The Sinfonia for string orchestra No. 13 in C minor, then, is today called by that name only to ensure that it remains where it belongs—at the tail end of the series of string symphonies. It is also sometimes called, more simply, the Sinfoniesatz, or Symphonic Movement in C minor. Mendelssohn never officially disowned the piece (meaning that he never destroyed it), but it was certainly never published during his lifetime, and, buried as it was in the family home, he probably never imagined that the issue of its naming would ever arise.

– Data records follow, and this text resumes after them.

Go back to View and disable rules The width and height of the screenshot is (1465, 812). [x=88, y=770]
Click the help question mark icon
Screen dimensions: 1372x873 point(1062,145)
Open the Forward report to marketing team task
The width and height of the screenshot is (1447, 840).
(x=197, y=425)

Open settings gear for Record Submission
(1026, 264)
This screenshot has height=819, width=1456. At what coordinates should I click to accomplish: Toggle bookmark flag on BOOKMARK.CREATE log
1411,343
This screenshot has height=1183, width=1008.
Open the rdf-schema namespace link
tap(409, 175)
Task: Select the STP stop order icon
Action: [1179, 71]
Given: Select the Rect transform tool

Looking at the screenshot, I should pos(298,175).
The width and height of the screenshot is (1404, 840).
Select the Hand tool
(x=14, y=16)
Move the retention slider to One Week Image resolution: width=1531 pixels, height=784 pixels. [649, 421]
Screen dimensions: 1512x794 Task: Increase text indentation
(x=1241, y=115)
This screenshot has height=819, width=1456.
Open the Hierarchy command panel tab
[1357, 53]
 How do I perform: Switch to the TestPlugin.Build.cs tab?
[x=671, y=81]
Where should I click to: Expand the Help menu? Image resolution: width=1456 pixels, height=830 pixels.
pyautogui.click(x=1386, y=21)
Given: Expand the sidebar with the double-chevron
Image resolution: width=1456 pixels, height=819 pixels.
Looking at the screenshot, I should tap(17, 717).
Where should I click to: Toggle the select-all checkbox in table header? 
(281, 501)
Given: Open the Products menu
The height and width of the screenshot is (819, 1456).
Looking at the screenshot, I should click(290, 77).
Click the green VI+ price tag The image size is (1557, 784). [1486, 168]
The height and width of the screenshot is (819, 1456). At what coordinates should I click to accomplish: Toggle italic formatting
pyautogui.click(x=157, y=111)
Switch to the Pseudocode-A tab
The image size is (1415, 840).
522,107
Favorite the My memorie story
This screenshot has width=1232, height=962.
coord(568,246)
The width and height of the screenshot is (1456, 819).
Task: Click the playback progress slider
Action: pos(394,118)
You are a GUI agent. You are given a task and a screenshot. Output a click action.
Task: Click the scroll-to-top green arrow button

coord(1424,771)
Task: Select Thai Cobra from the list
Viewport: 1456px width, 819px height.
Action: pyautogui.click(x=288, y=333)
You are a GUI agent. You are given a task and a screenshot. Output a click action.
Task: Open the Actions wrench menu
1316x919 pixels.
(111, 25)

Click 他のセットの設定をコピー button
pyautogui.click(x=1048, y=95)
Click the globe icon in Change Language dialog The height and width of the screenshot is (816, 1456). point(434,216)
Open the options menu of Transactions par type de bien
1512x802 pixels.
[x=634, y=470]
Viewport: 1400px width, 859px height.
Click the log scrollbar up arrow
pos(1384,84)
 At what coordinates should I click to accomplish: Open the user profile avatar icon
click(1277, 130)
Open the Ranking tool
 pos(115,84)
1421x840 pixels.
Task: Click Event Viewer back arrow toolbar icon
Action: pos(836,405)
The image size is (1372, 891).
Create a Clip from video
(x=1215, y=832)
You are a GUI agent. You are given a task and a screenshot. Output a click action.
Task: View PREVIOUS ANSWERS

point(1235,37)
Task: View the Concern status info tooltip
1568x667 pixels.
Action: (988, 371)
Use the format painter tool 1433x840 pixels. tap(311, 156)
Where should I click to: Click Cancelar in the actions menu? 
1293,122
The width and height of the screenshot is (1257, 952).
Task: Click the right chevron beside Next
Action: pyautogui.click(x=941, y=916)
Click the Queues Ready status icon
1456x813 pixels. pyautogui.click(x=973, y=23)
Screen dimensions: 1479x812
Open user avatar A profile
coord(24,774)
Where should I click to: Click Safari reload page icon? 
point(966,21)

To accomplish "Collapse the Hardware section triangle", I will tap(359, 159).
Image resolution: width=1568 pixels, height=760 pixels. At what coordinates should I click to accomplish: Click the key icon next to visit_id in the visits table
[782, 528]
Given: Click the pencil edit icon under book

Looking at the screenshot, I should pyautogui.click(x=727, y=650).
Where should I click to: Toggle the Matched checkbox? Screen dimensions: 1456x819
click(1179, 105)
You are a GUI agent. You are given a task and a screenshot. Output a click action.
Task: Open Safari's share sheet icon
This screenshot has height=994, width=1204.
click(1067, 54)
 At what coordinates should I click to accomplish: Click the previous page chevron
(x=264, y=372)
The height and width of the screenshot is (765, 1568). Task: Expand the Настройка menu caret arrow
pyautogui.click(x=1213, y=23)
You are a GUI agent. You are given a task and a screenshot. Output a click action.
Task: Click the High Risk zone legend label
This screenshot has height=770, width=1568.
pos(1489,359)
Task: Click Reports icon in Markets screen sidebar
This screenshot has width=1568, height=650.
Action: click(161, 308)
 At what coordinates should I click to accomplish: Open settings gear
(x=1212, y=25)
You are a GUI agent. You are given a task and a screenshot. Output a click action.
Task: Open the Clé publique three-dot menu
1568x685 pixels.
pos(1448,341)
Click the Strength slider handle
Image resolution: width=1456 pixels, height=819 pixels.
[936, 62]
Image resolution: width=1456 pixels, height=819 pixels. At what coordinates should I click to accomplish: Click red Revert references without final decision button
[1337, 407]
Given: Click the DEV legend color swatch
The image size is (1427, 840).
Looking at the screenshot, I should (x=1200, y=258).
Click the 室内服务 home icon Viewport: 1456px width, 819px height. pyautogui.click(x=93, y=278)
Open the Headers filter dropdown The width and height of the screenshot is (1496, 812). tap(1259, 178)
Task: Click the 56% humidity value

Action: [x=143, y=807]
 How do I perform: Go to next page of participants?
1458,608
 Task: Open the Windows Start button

Its single movement is of the vintage eighteenth-century opening movement type, with a slow introduction and a quick, lean main body. The gestures of the opening Grave have something almost of Handel to them—or if not of Handel necessarily, certainly something that reaches back past Mozart and Haydn into the late Baroque. The youthful Mendelssohn was something of a one-man melting-pot of a composer, and it is always fascinating to watch the various elements—Baroque, Classical, and genuine, unique Mendelssohn-ness—twirl and dive around one another. The Allegro molto that starts up after about two minutes is an urgent fugal exercise that pushes steadily towards a final climactic passage in burning tutti octaves. The final cadence is as stern a C minor utterance as one will find, despite its composer's age and reputation for musical lightness.